The question, I believe, is whether the CoS really is a belief organization, or a financial scam.
Cost of reading the most sacred beliefs of all major religions: free online, or $10 for the paperback. Jedi may also need to invest in the DVDs.
Cost of reading the most sacred beliefs of CoS: $380,000 (2006 pricing: http://www.xenu.net/archive/pr... ). Discounts available by signing a billion year contract and working full time in return for food.
This just goes to show the dangers of relying on your own perception when it comes to issues like this. You can download a list of entities which lost their tax exempt status from the IRS themselves, which I am doing now, and (for those who automatically lose their status) it's a 20MB ZIP file containing text, so you can imagine how many records it contains. If their servers weren't so slow from over here I'd give you a precise number.
Don't trust that you know everything - double check you've not fooled yourself or been fooled by someone else. That has two benefits: You learn, and you decrease the chances of looking foolish.
Well, the N.F.L., N.H.L., P.G.A. and L.G.P.A are tax exempt
http://www.nytimes.com/roomfor...
It would be nice to see a petition that instead makes a cogent, fact-based, reasoned argument against the COS's legal eligibility for tax-exempt status, rather than a rant consisting of a bunch of unproven allegations, unspecified accusations of government corruption that sound like they come from conspiracy nuts, some borderline libel, with a couple facts thrown in. It wouldn't be that difficult to do, and it might actually make it awkward for the White House to dismiss, rather than making it easy by inviting them to defend their tax status as an example of how the U.S. defends "oppressed" religions.
http://alternatives.rzero.com/
Why should charity be deductible, for churches or anyone?
Because the point of government is to support the general welfare of the population, and that's what taxes are supposed to be for. If you're doing your share of social support directly, it's rather unfair to also require you to contribute the full amount to the government pool.
You do not have a moral or legal right to do absolutely anything you want.
I was agreeing with the thread until this point.

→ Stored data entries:
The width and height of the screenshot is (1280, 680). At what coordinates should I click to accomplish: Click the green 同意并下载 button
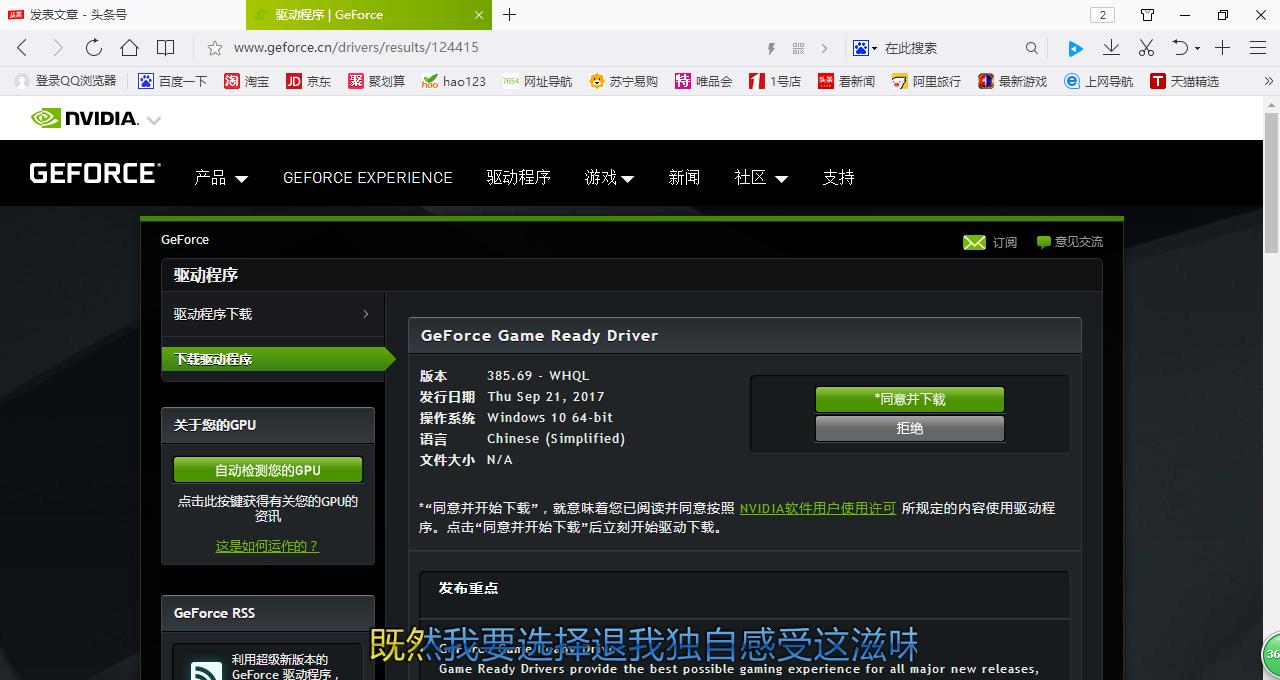909,399
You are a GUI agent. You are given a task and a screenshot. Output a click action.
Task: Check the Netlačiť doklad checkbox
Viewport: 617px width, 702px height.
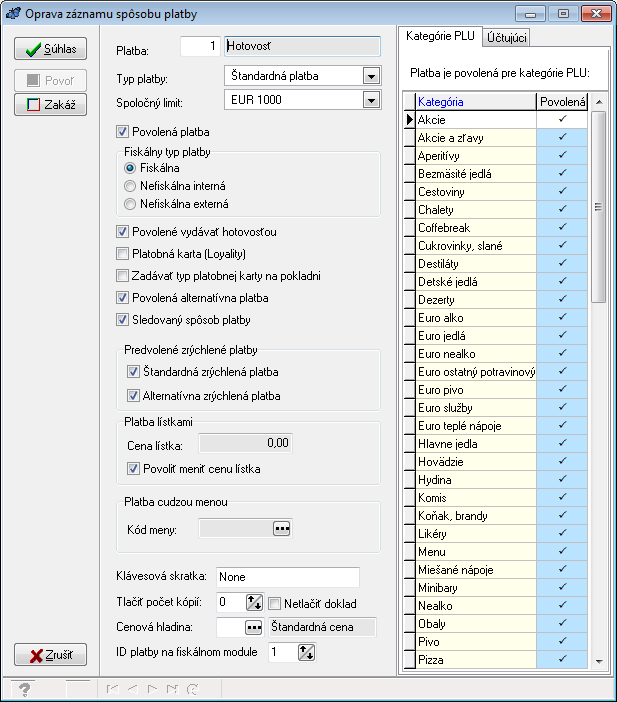(x=277, y=603)
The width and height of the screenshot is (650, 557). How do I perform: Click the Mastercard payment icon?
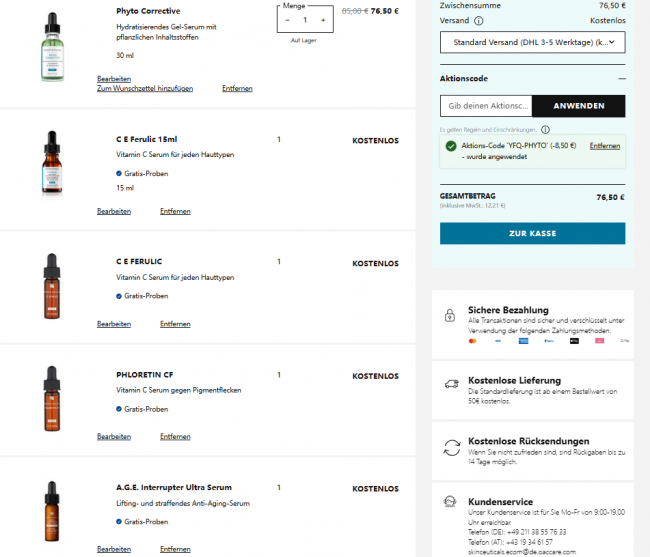click(473, 341)
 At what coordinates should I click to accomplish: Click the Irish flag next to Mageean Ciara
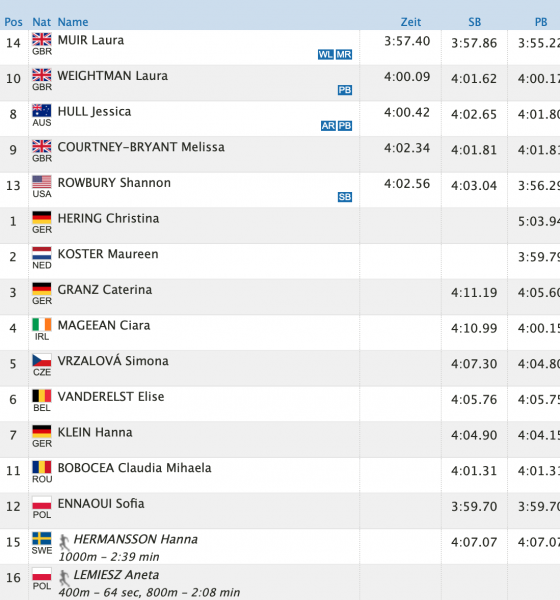coord(42,324)
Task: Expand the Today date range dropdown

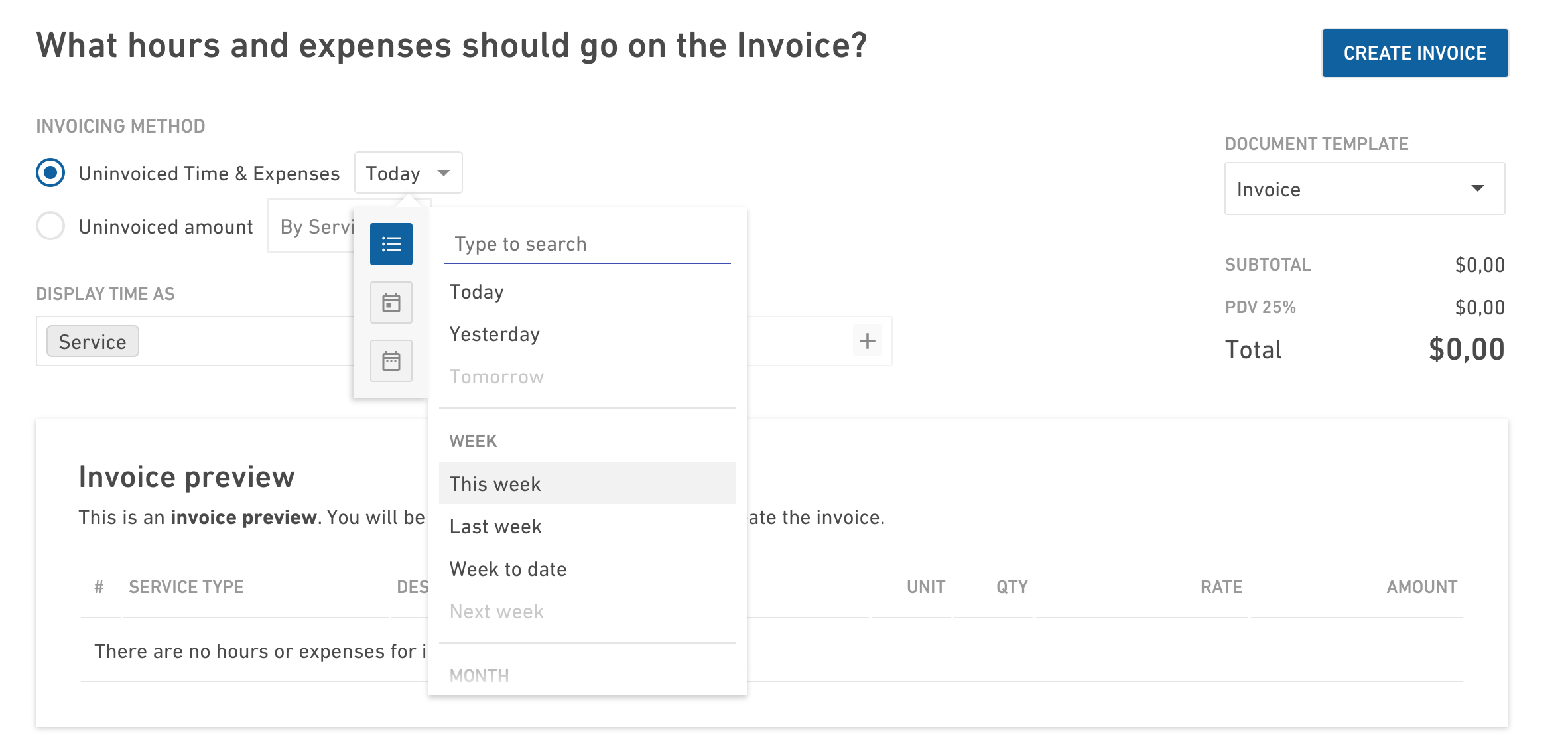Action: tap(408, 173)
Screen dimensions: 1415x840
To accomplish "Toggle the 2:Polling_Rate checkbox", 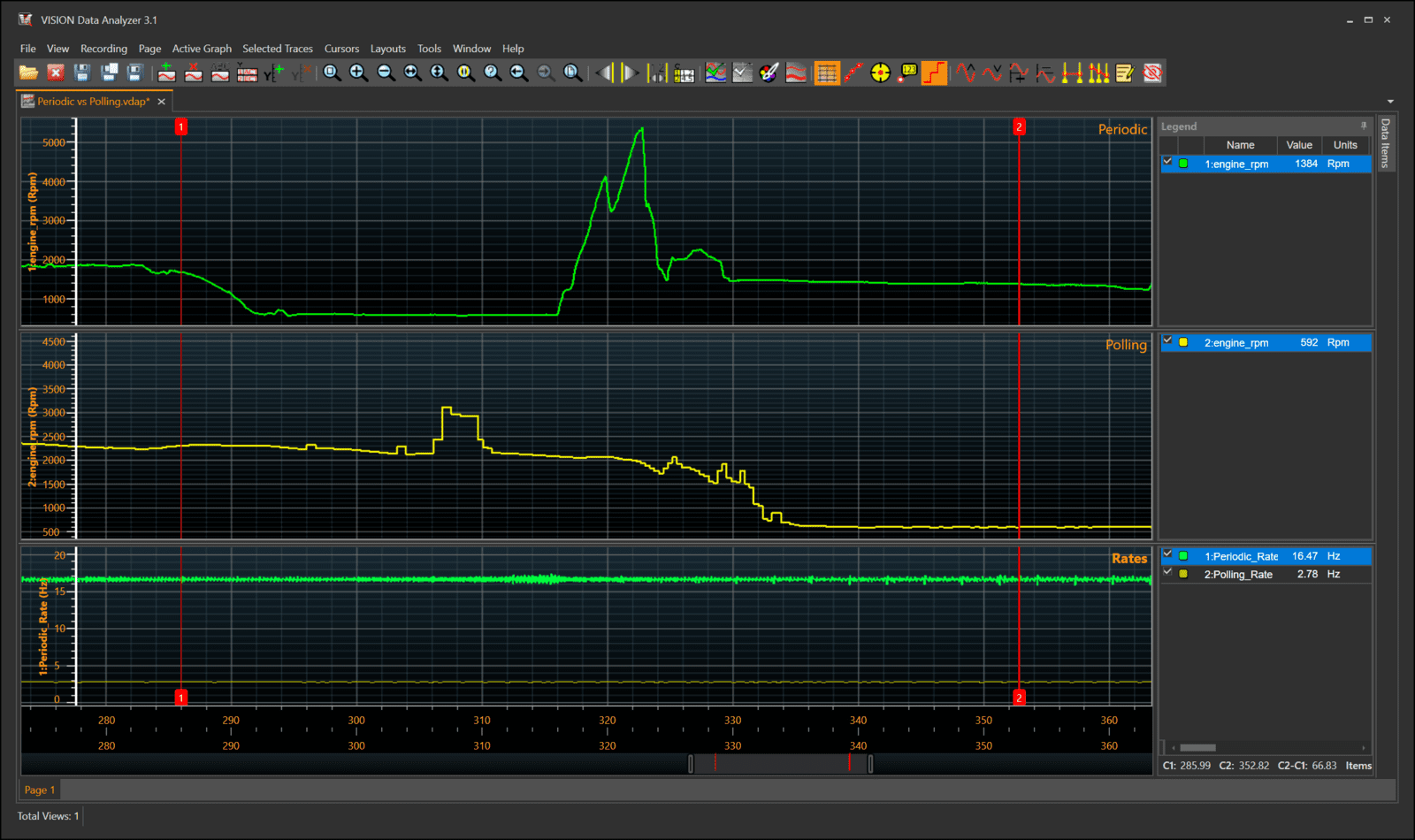I will click(1167, 573).
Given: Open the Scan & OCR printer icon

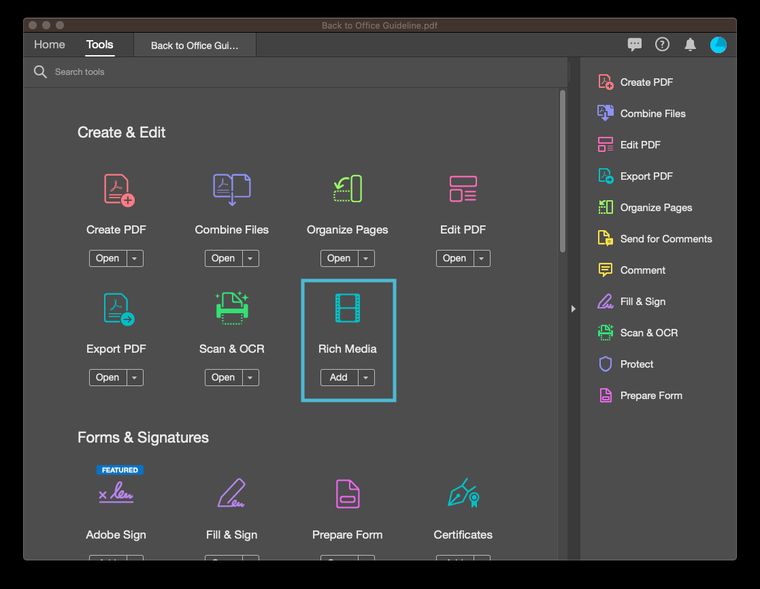Looking at the screenshot, I should [x=232, y=309].
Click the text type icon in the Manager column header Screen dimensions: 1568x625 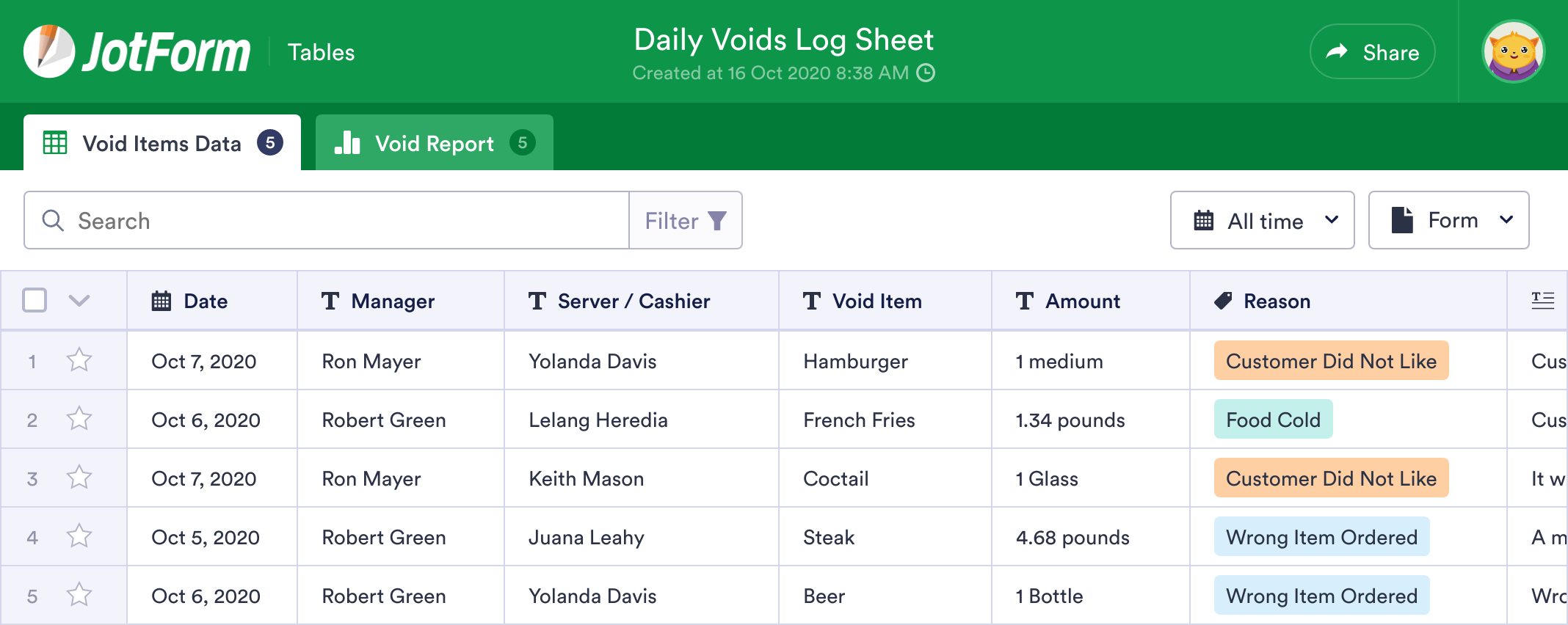coord(330,301)
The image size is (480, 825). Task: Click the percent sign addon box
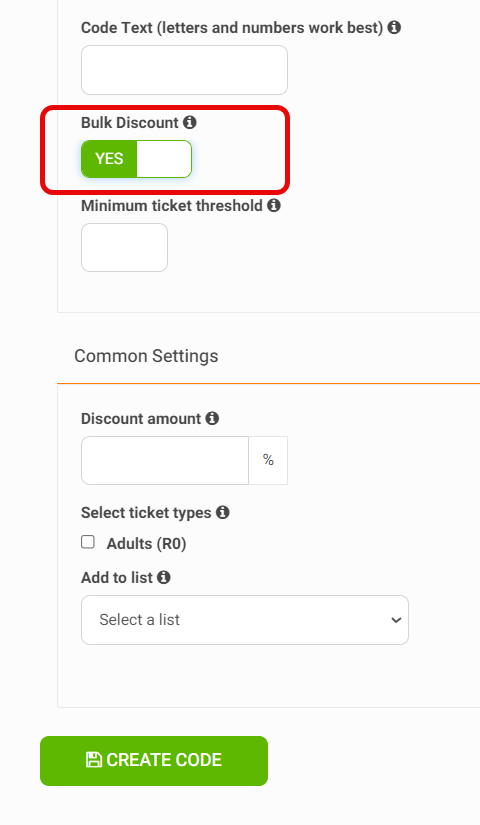click(x=268, y=460)
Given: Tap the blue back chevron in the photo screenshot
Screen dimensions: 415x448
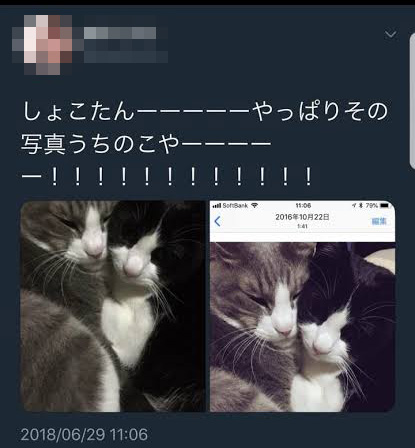Looking at the screenshot, I should point(218,221).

→ AIM OF THE TASK:
Carry the comment thread on the Church of Scientology's tax-exempt status further, picking up after its final line. These entries have no connection to the comment thread on the Church of Scientology's tax-exempt status.

→ ANSWER TO THIS PROBLEM:
Here's the problem with your statement:
"prime real estate" got that way over a very long time. In the downtown parts of pretty much every major city, those churches were built long ago, when the land was essentially considered unsuitable for anything else (for commerce, farming, industry etc). Many of these places have, over time, become part church, part museum, part heritage - for both its congregation *and* the city it sits in.
Bringing down crushing property taxes on such places would eventually force any religion out of a downtown area, as it almost does for private residents now. It's bad enough that most downtown areas have pushed out anything except for ultra-wealthy corporate and private interests... if it weren't for tax exemption, the museums, churches, libraries, and most other public edifices would have been driven out of the city long ago. Now you want to start eroding that? Sure, you may say it would stop there, but fact is, it won't... someone else will find another reason to start relocating museums out to the 'burbs in order to free up uber-profitable land, then someone else entirely will start whining that big-assed libraries full of paper books on "prime real estate" are totally unnecessary in this digital age, so maybe we should just, you know...
For every "palatial manor" your proposal would dismantle, at least 2-3 small rectory houses, convents/monasteries, strip-mall-churches, *schools*, etc would be forced on the auction block, or funds would be diverted from actual charitable efforts just to pay the property tax bill (money is fungible that way). Note that I haven't even come near bringing up all the religious-run hospitals in the nation and the impact on them (there's a whole lot more than you think - enough that their absence would cripple healthcare rather harshly nation-wide.)
TL;DR - This thing is a bit more complex than you might realize, given the blanket statement. Find a better way
Quo usque tandem abutere, Nimbus, patientia nostra?